═════ Texte à lire ═════

D’anciennes communautés, comme la communauté bretonne, sont à l’aise dans cette révolution. Elles revivent, après l'étouffoir jacobin. La communauté bretonne se reconnait dans son originalité culturelle. Elle surfe sur internet. Elle y diffuse et y stocke sa langue. Le breton est la 83ème langue sur Wikipédia, avant bien des langues officielles d’États reconnus par l’ONU. Je bénis ces magnifiques et discrets bénévoles qui travaillent dans l’ombre. Le Wikipedia en breton compte 93 contributeurs et 3 administrateurs. Ce sont eux les vrais révolutionnaires. Ils bousculent l’ordre ancien, comme ces professeurs bretonnants qui font de nos enfants et petits-enfants des multilingues.
L’avenir est aux nouveaux insoumis bretons, pas aux «insoumis» français.
■Car ce dernier se soumet très bien à l’idéologie jacobine et, fidèle admirateur sans risques de la voie ouverte par le vertueux déclencheur de la Terreur révolutionnaire. se revendique toujours robespierriste. C’est probablement pourquoi il fut d’abord longtemps trotskiste. En effet, si l’on pense que «la fin justifie les moyens» et que la violence est un moyen comme un autre …
Amalgamant la notion de «république» et celle de «centralisme jacobin», il se présente en défenseur de la seule forme de république qui lui semble exister : la monarchique. Fédéralistes, girondins, régionalistes et j’en passe : traîtres à la République ! ( En réalité à SA république ). Il fustige du coup les Bretons «réactionnaires» qui défendent une identité plus ancienne que celle de la France, mais sans y voir de hiatus, s’enorgueillit à un autre moment de son ascendance andalouse…
Pourtant, les chambardements promotionnels de la Révolution se faisant attendre, il finit par enfourcher le cheval plus paisible et plus sûr du socialisme «réformiste» alors au pouvoir, suffisamment en tout cas pour en être rapidement récompensé par un poste de secrétaire d’Etat, avant d’enchaîner sur une copieuse somnolence de 20 ans dans la pourpre des fauteuils sénatoriaux.

═════

■ **Consigne**
Pour chaque affirmation, indiquez par oui ou par non si elle concorde avec le texte sur la communauté bretonne, puis citez les mots du texte qui permettent de trancher.
1. Le Wikipédia en breton compte 93 contributeurs.
2. Le breton occupe le 38e rang des langues sur Wikipédia.
3. Selon le texte, l'avenir appartient aux « insoumis » français.

═════ Données extraites ═════

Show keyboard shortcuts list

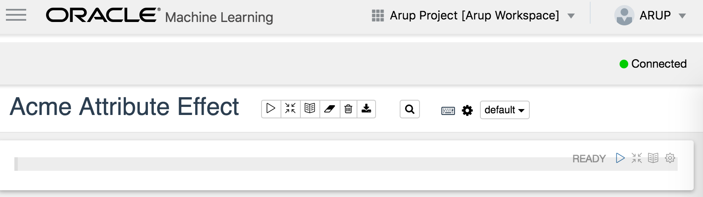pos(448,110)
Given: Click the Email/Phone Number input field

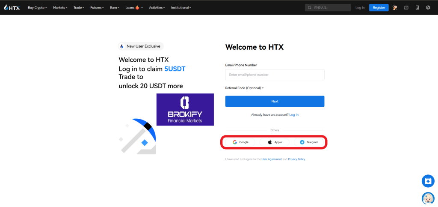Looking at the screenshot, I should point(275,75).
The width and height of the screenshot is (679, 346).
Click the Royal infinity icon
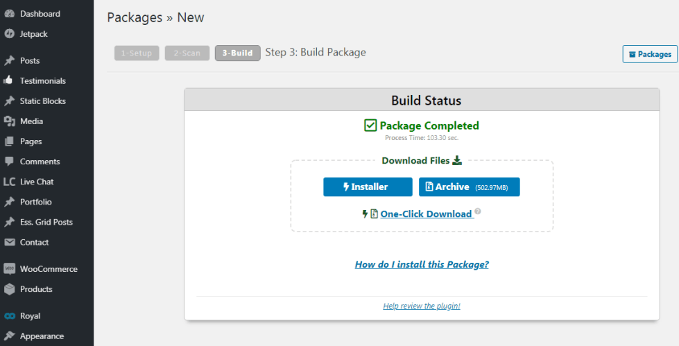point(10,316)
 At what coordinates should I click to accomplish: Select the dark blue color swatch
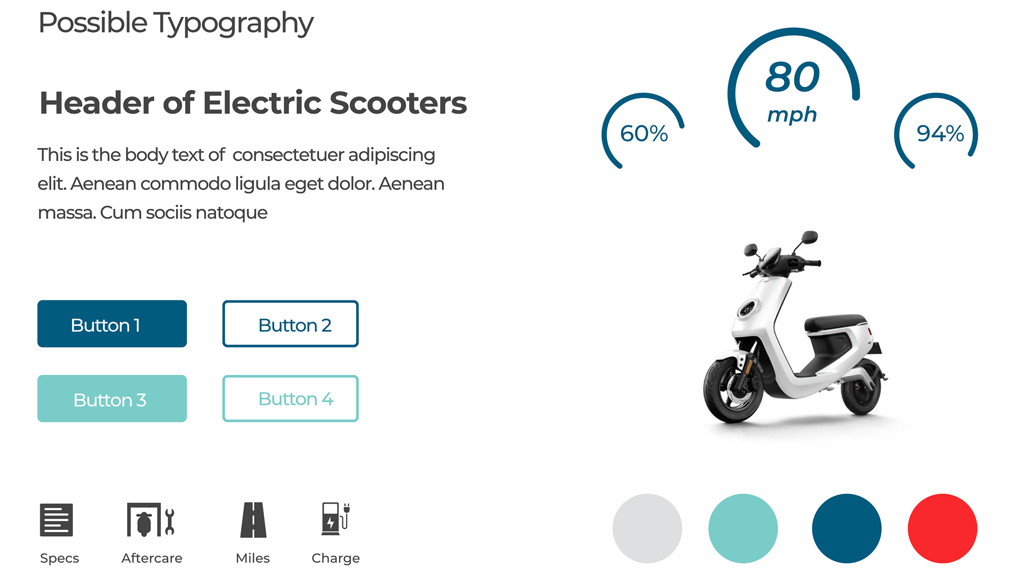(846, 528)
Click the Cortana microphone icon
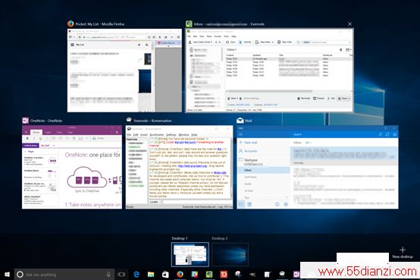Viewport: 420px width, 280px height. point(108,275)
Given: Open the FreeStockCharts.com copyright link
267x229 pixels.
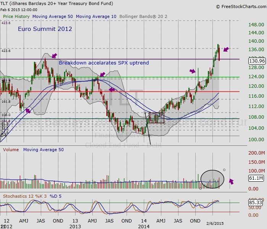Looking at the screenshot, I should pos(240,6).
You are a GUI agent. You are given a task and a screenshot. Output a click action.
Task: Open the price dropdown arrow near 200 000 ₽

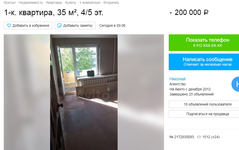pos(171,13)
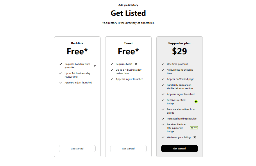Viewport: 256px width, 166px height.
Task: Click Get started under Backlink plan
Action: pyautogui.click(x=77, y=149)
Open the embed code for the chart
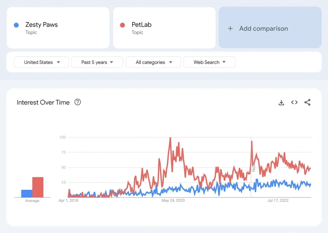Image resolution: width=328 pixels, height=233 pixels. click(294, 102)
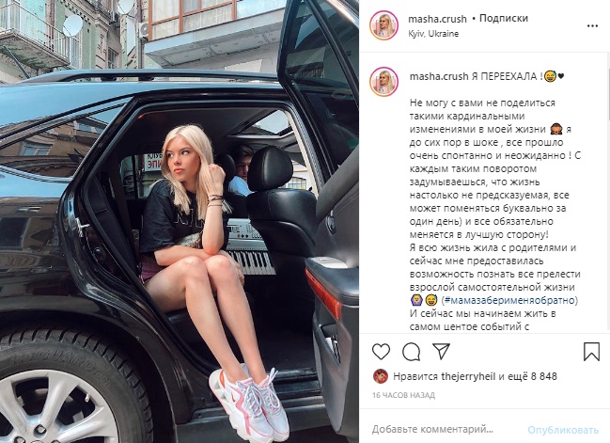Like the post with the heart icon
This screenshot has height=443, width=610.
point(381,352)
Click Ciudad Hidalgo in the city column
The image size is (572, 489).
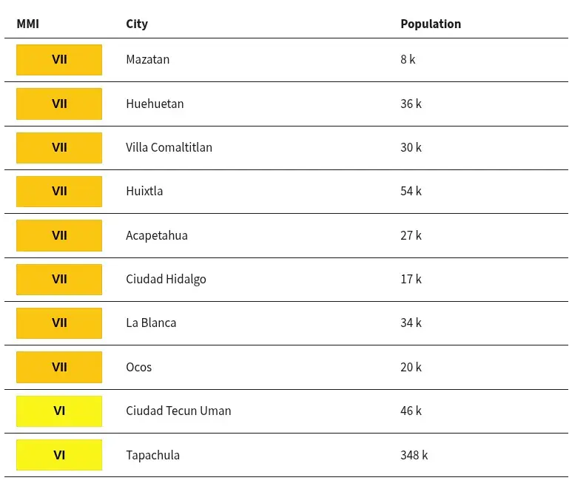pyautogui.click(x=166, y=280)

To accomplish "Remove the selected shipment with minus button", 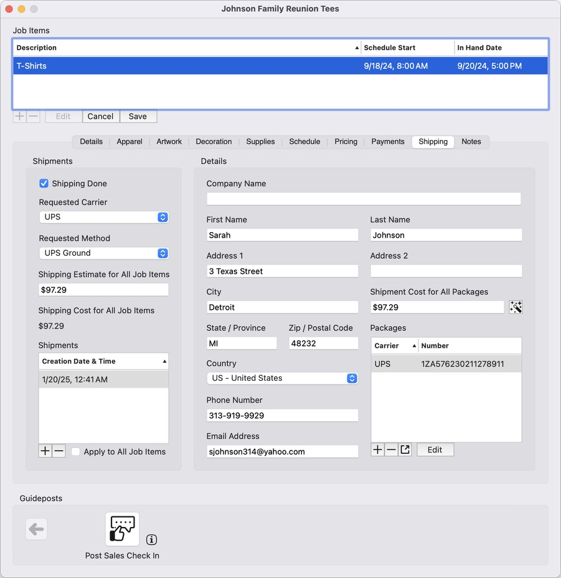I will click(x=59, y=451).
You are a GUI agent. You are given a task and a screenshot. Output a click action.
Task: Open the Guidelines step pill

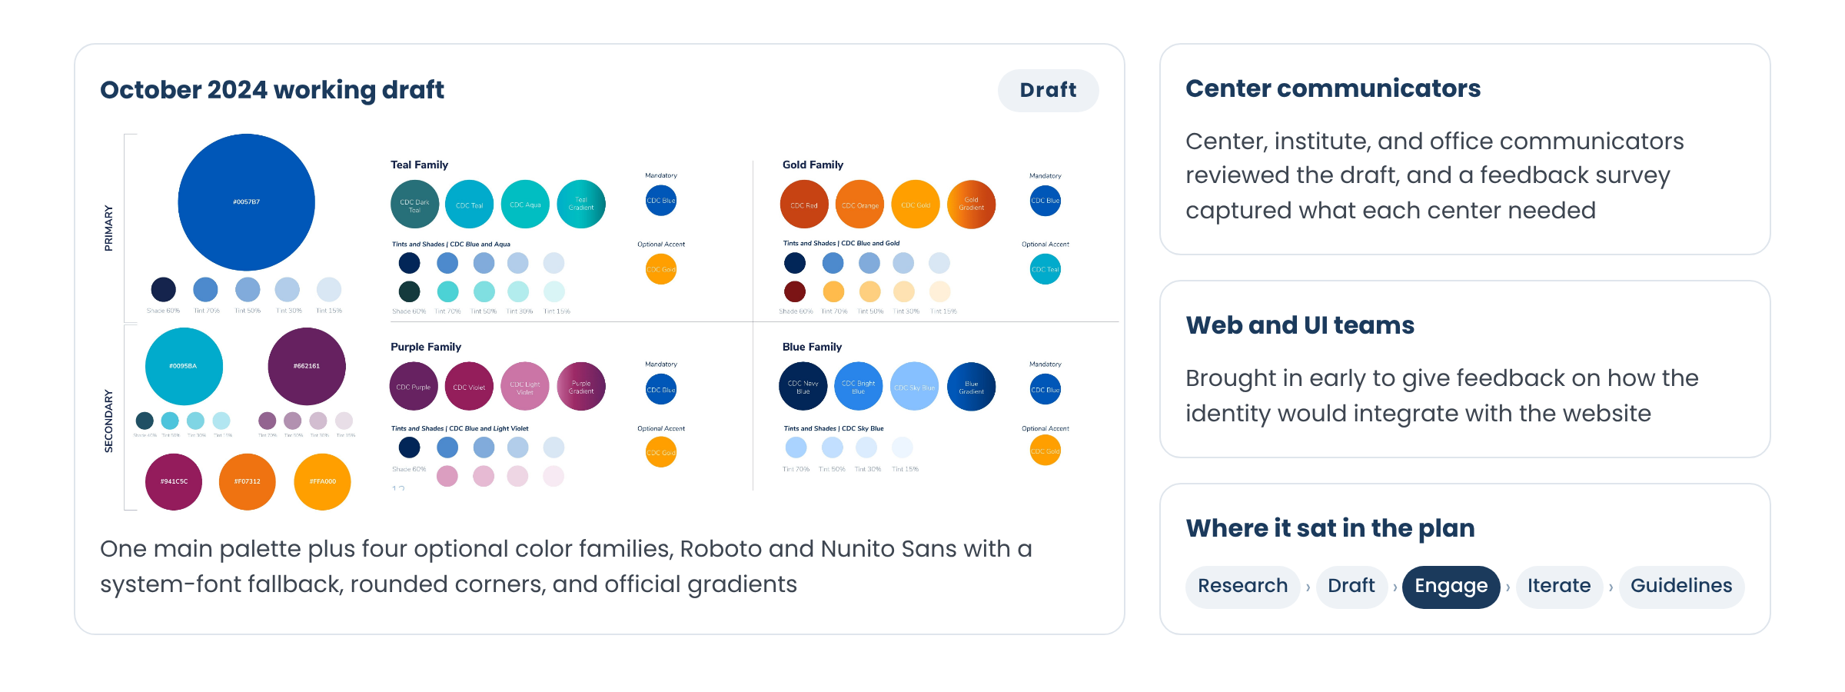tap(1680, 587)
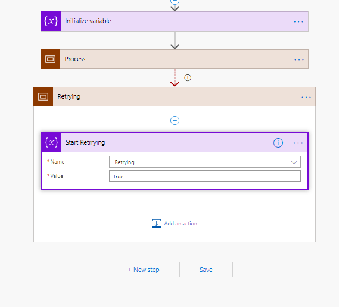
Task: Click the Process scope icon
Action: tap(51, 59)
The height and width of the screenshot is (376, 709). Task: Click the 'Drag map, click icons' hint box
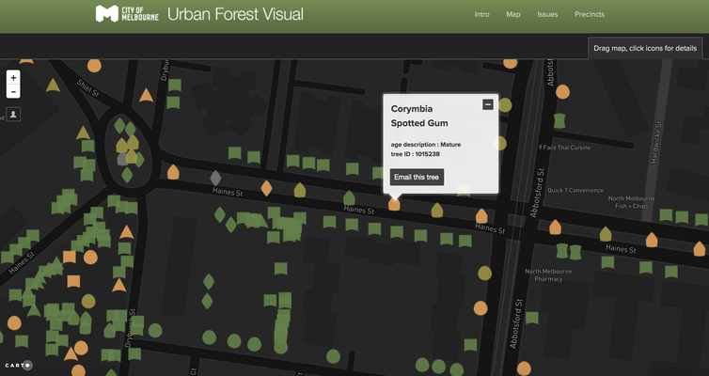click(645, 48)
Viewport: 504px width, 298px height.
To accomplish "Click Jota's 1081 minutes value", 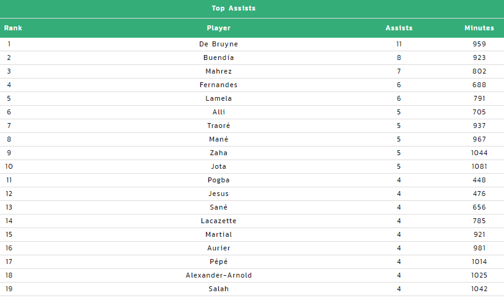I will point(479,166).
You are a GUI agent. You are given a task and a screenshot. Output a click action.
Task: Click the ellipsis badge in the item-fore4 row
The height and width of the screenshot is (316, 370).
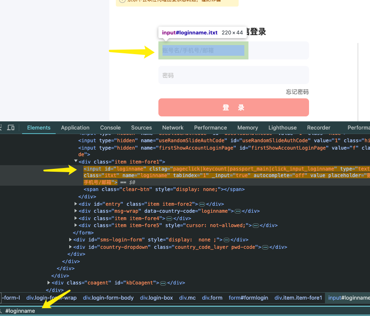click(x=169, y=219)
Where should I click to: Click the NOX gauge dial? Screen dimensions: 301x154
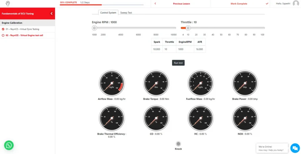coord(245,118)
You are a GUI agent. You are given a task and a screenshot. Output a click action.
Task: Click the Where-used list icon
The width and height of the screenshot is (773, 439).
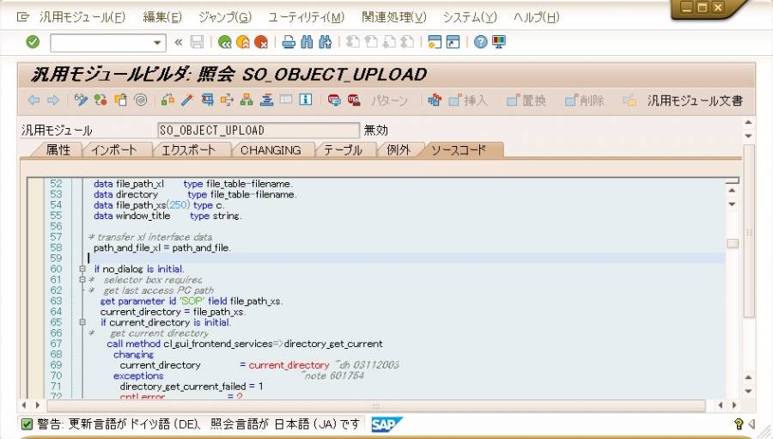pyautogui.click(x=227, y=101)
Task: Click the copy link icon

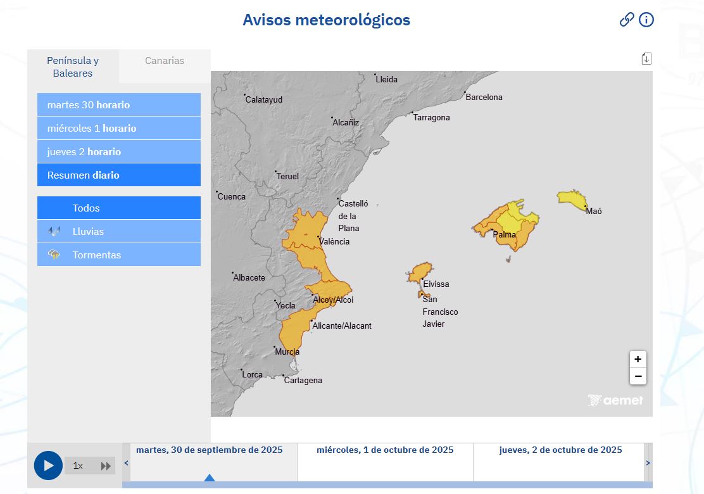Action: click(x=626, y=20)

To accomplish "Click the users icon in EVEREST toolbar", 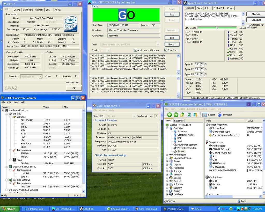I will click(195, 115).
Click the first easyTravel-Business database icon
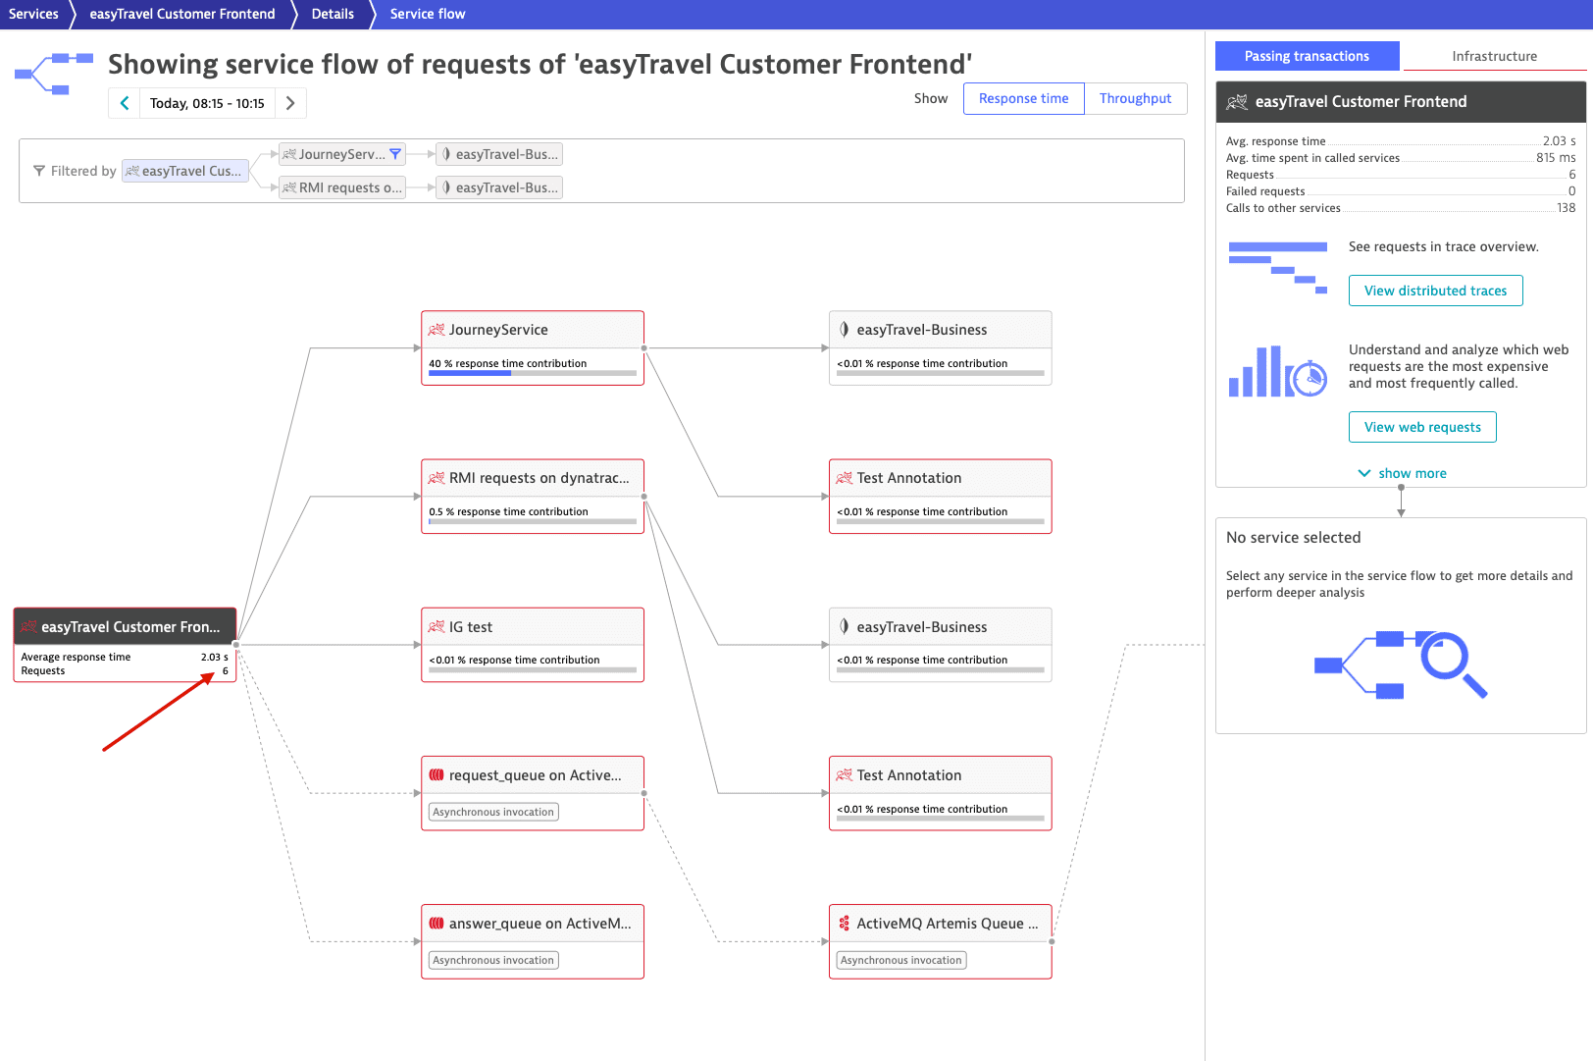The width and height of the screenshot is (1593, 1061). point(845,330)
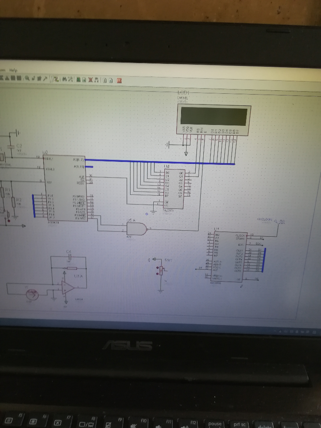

═════

■ **Corrigé**
1. Oui : « Le Wikipedia en breton compte 93 contributeurs et 3 administrateurs. »
2. Non : « Le breton est la 83ème langue sur Wikipédia »
3. Non : « L’avenir est aux nouveaux insoumis bretons, pas aux «insoumis» français. »